» **Your goal**
Each record must be printed exactly as given.

» **Stored data entries**
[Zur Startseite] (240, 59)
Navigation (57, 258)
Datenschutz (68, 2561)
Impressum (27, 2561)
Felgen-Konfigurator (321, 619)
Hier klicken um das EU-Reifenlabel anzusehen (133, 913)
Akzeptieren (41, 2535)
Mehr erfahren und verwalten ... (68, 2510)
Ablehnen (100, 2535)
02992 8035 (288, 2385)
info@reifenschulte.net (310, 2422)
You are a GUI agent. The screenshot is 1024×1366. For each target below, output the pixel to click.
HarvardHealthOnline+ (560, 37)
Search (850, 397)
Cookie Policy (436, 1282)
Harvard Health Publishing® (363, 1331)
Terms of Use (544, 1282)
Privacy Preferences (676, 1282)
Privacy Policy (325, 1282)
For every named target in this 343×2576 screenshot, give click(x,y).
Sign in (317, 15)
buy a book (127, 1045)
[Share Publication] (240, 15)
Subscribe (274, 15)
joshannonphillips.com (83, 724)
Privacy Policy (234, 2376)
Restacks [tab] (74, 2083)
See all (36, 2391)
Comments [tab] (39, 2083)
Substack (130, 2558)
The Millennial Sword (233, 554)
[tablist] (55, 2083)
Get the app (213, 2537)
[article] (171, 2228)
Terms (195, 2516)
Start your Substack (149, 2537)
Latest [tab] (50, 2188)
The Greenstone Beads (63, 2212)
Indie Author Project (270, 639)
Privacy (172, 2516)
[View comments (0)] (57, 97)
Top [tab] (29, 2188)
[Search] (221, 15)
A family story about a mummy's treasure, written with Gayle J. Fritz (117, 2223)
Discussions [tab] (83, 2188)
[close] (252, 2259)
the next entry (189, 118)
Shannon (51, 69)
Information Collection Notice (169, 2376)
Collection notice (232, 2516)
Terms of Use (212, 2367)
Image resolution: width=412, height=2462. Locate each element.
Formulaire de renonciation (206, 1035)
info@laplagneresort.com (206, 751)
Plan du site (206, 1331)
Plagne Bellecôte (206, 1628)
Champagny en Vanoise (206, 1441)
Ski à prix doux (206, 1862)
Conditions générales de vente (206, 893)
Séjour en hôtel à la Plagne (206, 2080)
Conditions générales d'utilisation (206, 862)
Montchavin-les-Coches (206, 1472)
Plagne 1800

» **Result of the exercise**
[Zur Startseite] (240, 59)
Navigation (57, 258)
Datenschutz (68, 2561)
Impressum (27, 2561)
Felgen-Konfigurator (321, 619)
Hier klicken um das EU-Reifenlabel anzusehen (133, 913)
Akzeptieren (41, 2535)
Mehr erfahren und verwalten ... (68, 2510)
Ablehnen (100, 2535)
02992 8035 (288, 2385)
info@reifenschulte.net (310, 2422)
You are a GUI agent. The screenshot is 1024×1366. For each target below, output the pixel to click.
HarvardHealthOnline+ (560, 37)
Search (850, 397)
Cookie Policy (436, 1282)
Harvard Health Publishing® (363, 1331)
Terms of Use (544, 1282)
Privacy Preferences (676, 1282)
Privacy Policy (325, 1282)
For every named target in this 343×2576 screenshot, give click(x,y).
Sign in (317, 15)
buy a book (127, 1045)
[Share Publication] (240, 15)
Subscribe (274, 15)
joshannonphillips.com (83, 724)
Privacy Policy (234, 2376)
Restacks [tab] (74, 2083)
See all (36, 2391)
Comments [tab] (39, 2083)
Substack (130, 2558)
The Millennial Sword (233, 554)
[tablist] (55, 2083)
Get the app (213, 2537)
[article] (171, 2228)
Terms (195, 2516)
Start your Substack (149, 2537)
Latest [tab] (50, 2188)
The Greenstone Beads (63, 2212)
Indie Author Project (270, 639)
Privacy (172, 2516)
[View comments (0)] (57, 97)
Top [tab] (29, 2188)
[Search] (221, 15)
A family story about a mummy's treasure, written with Gayle J. Fritz (117, 2223)
Discussions [tab] (83, 2188)
[close] (252, 2259)
the next entry (189, 118)
Shannon (51, 69)
Information Collection Notice (169, 2376)
Collection notice (232, 2516)
Terms of Use (212, 2367)
Image resolution: width=412, height=2462. Locate each element.
Formulaire de renonciation (206, 1035)
info@laplagneresort.com (206, 751)
Plan du site (206, 1331)
Plagne Bellecôte (206, 1628)
Champagny en Vanoise (206, 1441)
Ski à prix doux (206, 1862)
Conditions générales de vente (206, 893)
Séjour en hôtel à la Plagne (206, 2080)
Conditions générales d'utilisation (206, 862)
Montchavin-les-Coches (206, 1472)
Plagne 1800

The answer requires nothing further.